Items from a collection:

= = = =

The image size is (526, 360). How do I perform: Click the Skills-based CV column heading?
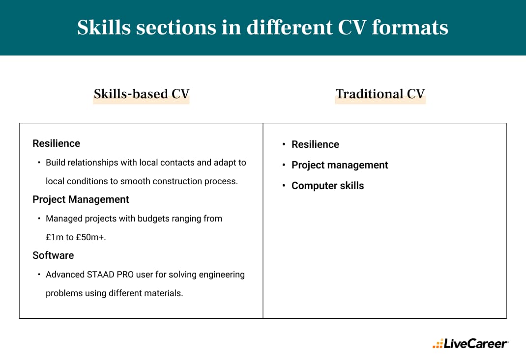[142, 94]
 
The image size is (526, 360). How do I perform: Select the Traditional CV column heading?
[380, 94]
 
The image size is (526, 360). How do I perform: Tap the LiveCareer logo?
[470, 344]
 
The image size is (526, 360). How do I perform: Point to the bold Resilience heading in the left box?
[56, 143]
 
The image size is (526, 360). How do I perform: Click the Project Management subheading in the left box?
[81, 199]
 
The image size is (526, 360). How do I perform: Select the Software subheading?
[53, 255]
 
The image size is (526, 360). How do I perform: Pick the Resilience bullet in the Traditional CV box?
[315, 144]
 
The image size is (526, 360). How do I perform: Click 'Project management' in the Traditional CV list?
[340, 165]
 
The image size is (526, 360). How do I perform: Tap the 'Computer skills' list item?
[327, 186]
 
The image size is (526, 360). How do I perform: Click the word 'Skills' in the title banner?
[103, 28]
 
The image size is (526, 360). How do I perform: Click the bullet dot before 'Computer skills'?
[284, 186]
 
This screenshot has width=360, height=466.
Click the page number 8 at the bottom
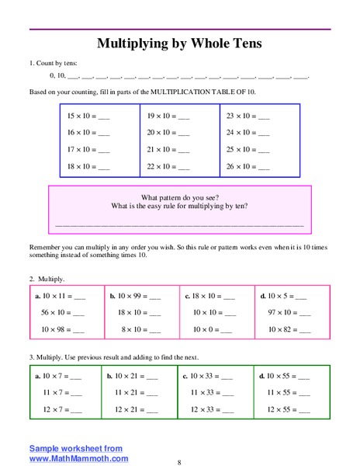tap(179, 462)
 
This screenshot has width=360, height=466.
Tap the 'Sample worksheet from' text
tap(76, 448)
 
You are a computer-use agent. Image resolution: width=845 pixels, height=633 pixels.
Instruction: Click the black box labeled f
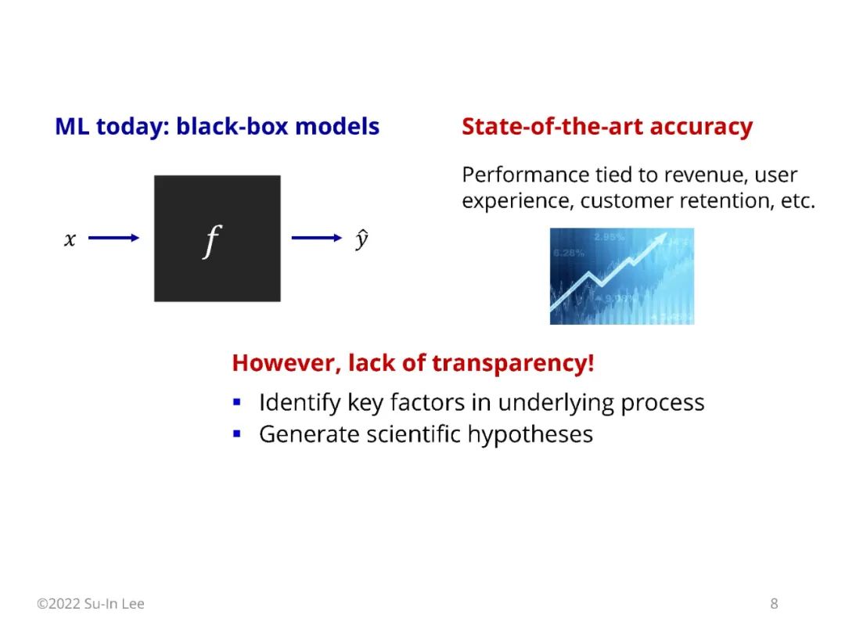click(218, 238)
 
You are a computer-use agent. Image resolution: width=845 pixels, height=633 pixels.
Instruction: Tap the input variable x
click(70, 239)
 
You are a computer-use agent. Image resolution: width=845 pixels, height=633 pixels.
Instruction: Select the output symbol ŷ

= = = =

## What to do
Please rewrite all the items above, replacing "Traditional CV" with "Standard CV" and leaving everything else unchanged. Leave the pictures out of your answer.

## Response
The image size is (526, 360). How do I perform: Click the Skills-based CV column heading?
[142, 94]
 
The image size is (526, 360). How do I perform: Select the Standard CV column heading?
[380, 94]
 
The image size is (526, 360). How do I perform: Tap the LiveCareer logo?
[470, 344]
 
The image size is (526, 360). How do I perform: Point to the bold Resilience heading in the left box?
[56, 143]
 
The image size is (526, 360). How do I perform: Click the Project Management subheading in the left box?
[81, 199]
 
The image size is (526, 360). How do I perform: Select the Software subheading?
[53, 255]
 
The image size is (526, 360). How do I perform: Pick the Resilience bullet in the Standard CV box?
[315, 144]
 
The image size is (526, 360). How do I perform: Click 'Project management' in the Standard CV list?
[340, 165]
 
The image size is (526, 360). How do I perform: Tap the 'Computer skills' list item?
[327, 186]
 
The image size is (526, 360). How do I perform: Click the word 'Skills' in the title banner?
[103, 28]
 
The image size is (526, 360). How do I perform: Click the bullet dot before 'Computer skills'?
[284, 186]
 
This screenshot has width=360, height=466.
Click the page number 8 at the bottom
tap(179, 462)
 
This screenshot has width=360, height=466.
Tap the 'Sample worksheet from' text
tap(76, 448)
 
You are a computer-use agent. Image resolution: width=845 pixels, height=633 pixels.
Instruction: Click the black box labeled f
click(218, 238)
 
You are a computer-use agent. Image resolution: width=845 pixels, height=633 pixels.
Instruction: Tap the input variable x
click(70, 239)
 
You are a computer-use agent. Image resolution: width=845 pixels, height=633 pixels.
Instruction: Select the output symbol ŷ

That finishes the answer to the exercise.